All entries must be extracted exactly, with nothing added or dropped.

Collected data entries

****************************************

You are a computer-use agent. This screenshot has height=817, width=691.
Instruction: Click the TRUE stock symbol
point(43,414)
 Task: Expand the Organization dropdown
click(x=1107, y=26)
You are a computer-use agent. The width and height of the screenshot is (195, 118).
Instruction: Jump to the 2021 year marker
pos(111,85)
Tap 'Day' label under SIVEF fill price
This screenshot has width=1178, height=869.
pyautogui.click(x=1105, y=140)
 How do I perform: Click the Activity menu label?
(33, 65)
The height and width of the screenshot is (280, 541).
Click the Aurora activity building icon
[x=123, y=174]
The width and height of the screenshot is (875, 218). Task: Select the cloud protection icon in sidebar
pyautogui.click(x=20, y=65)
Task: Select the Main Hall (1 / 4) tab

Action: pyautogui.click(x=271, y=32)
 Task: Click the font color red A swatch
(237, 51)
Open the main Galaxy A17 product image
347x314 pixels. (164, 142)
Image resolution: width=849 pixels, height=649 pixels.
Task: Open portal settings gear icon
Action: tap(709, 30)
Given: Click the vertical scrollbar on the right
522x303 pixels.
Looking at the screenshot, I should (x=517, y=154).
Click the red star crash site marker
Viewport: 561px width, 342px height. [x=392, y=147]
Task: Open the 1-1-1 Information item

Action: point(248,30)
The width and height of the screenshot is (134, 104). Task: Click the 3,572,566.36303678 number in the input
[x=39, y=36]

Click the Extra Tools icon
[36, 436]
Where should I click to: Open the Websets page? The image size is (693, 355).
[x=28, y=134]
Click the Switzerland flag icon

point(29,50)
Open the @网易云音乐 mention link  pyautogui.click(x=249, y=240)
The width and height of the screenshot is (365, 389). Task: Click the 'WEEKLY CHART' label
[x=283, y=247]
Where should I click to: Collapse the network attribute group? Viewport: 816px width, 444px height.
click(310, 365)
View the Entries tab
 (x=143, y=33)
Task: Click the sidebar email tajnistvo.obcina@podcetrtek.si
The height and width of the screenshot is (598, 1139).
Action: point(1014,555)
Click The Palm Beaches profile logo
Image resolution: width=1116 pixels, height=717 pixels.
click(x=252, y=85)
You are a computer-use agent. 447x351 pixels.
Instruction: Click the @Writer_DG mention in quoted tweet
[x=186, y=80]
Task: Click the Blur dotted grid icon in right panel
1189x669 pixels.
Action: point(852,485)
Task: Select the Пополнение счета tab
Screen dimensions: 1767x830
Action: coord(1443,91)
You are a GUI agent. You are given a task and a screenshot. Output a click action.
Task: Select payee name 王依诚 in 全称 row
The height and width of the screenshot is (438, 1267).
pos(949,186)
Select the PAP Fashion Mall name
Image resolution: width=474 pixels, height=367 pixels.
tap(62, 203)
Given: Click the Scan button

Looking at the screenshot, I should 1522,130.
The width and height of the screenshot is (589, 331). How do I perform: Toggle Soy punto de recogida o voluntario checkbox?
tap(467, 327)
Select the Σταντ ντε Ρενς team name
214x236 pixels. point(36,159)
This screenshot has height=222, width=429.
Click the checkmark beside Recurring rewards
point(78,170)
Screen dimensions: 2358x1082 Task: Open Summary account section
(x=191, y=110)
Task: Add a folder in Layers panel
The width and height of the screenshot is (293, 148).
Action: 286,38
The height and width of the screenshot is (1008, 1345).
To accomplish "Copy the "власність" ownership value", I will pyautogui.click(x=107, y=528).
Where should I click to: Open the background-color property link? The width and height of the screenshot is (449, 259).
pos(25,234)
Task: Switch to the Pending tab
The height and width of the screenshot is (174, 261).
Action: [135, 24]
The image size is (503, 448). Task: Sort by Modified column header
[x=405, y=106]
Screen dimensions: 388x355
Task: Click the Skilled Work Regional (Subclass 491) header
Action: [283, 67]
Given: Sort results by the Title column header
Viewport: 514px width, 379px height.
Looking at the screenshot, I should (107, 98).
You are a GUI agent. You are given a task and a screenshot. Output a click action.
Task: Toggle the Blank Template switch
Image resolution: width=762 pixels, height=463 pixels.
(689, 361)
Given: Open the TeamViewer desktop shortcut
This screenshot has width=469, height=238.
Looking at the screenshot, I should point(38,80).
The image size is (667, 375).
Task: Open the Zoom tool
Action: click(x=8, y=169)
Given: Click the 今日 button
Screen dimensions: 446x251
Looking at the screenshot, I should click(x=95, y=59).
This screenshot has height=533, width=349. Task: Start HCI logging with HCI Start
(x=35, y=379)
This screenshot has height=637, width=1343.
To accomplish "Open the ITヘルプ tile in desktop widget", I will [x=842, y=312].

****************************************

• _Task output_
You are a computer-use agent. This screenshot has height=817, width=691.
Instruction: Click the TRUE stock symbol
point(43,414)
 Task: Expand the Organization dropdown
click(x=1107, y=26)
You are a computer-use agent. The width and height of the screenshot is (195, 118).
Instruction: Jump to the 2021 year marker
pos(111,85)
Tap 'Day' label under SIVEF fill price
This screenshot has width=1178, height=869.
pyautogui.click(x=1105, y=140)
 How do I perform: Click the Activity menu label?
(33, 65)
The height and width of the screenshot is (280, 541).
Click the Aurora activity building icon
[x=123, y=174]
The width and height of the screenshot is (875, 218). Task: Select the cloud protection icon in sidebar
pyautogui.click(x=20, y=65)
Task: Select the Main Hall (1 / 4) tab

Action: pyautogui.click(x=271, y=32)
 Task: Click the font color red A swatch
(237, 51)
Open the main Galaxy A17 product image
347x314 pixels. (164, 142)
Image resolution: width=849 pixels, height=649 pixels.
Task: Open portal settings gear icon
Action: tap(709, 30)
Given: Click the vertical scrollbar on the right
522x303 pixels.
Looking at the screenshot, I should (x=517, y=154).
Click the red star crash site marker
Viewport: 561px width, 342px height. [x=392, y=147]
Task: Open the 1-1-1 Information item

Action: point(248,30)
The width and height of the screenshot is (134, 104). Task: Click the 3,572,566.36303678 number in the input
[x=39, y=36]

Click the Extra Tools icon
[36, 436]
Where should I click to: Open the Websets page? The image size is (693, 355).
[x=28, y=134]
Click the Switzerland flag icon

point(29,50)
Open the @网易云音乐 mention link  pyautogui.click(x=249, y=240)
The width and height of the screenshot is (365, 389). Task: Click the 'WEEKLY CHART' label
[x=283, y=247]
Where should I click to: Collapse the network attribute group? Viewport: 816px width, 444px height.
click(310, 365)
View the Entries tab
 (x=143, y=33)
Task: Click the sidebar email tajnistvo.obcina@podcetrtek.si
The height and width of the screenshot is (598, 1139).
Action: point(1014,555)
Click The Palm Beaches profile logo
Image resolution: width=1116 pixels, height=717 pixels.
click(x=252, y=85)
You are a computer-use agent. 447x351 pixels.
Instruction: Click the @Writer_DG mention in quoted tweet
[x=186, y=80]
Task: Click the Blur dotted grid icon in right panel
1189x669 pixels.
Action: point(852,485)
Task: Select the Пополнение счета tab
Screen dimensions: 1767x830
Action: coord(1443,91)
You are a GUI agent. You are given a task and a screenshot. Output a click action.
Task: Select payee name 王依诚 in 全称 row
The height and width of the screenshot is (438, 1267).
pos(949,186)
Select the PAP Fashion Mall name
Image resolution: width=474 pixels, height=367 pixels.
tap(62, 203)
Given: Click the Scan button

Looking at the screenshot, I should 1522,130.
The width and height of the screenshot is (589, 331). How do I perform: Toggle Soy punto de recogida o voluntario checkbox?
tap(467, 327)
Select the Σταντ ντε Ρενς team name
214x236 pixels. point(36,159)
This screenshot has height=222, width=429.
Click the checkmark beside Recurring rewards
point(78,170)
Screen dimensions: 2358x1082 Task: Open Summary account section
(x=191, y=110)
Task: Add a folder in Layers panel
The width and height of the screenshot is (293, 148).
Action: 286,38
The height and width of the screenshot is (1008, 1345).
To accomplish "Copy the "власність" ownership value", I will pyautogui.click(x=107, y=528).
Where should I click to: Open the background-color property link? The width and height of the screenshot is (449, 259).
pos(25,234)
Task: Switch to the Pending tab
The height and width of the screenshot is (174, 261).
Action: [135, 24]
The image size is (503, 448). Task: Sort by Modified column header
[x=405, y=106]
Screen dimensions: 388x355
Task: Click the Skilled Work Regional (Subclass 491) header
Action: [283, 67]
Given: Sort results by the Title column header
Viewport: 514px width, 379px height.
Looking at the screenshot, I should (107, 98).
You are a GUI agent. You are given a task and a screenshot. Output a click action.
Task: Toggle the Blank Template switch
Image resolution: width=762 pixels, height=463 pixels.
(689, 361)
Given: Open the TeamViewer desktop shortcut
This screenshot has width=469, height=238.
Looking at the screenshot, I should point(38,80).
The image size is (667, 375).
Task: Open the Zoom tool
Action: click(x=8, y=169)
Given: Click the 今日 button
Screen dimensions: 446x251
Looking at the screenshot, I should click(x=95, y=59).
This screenshot has height=533, width=349. Task: Start HCI logging with HCI Start
(x=35, y=379)
This screenshot has height=637, width=1343.
To accomplish "Open the ITヘルプ tile in desktop widget", I will [x=842, y=312].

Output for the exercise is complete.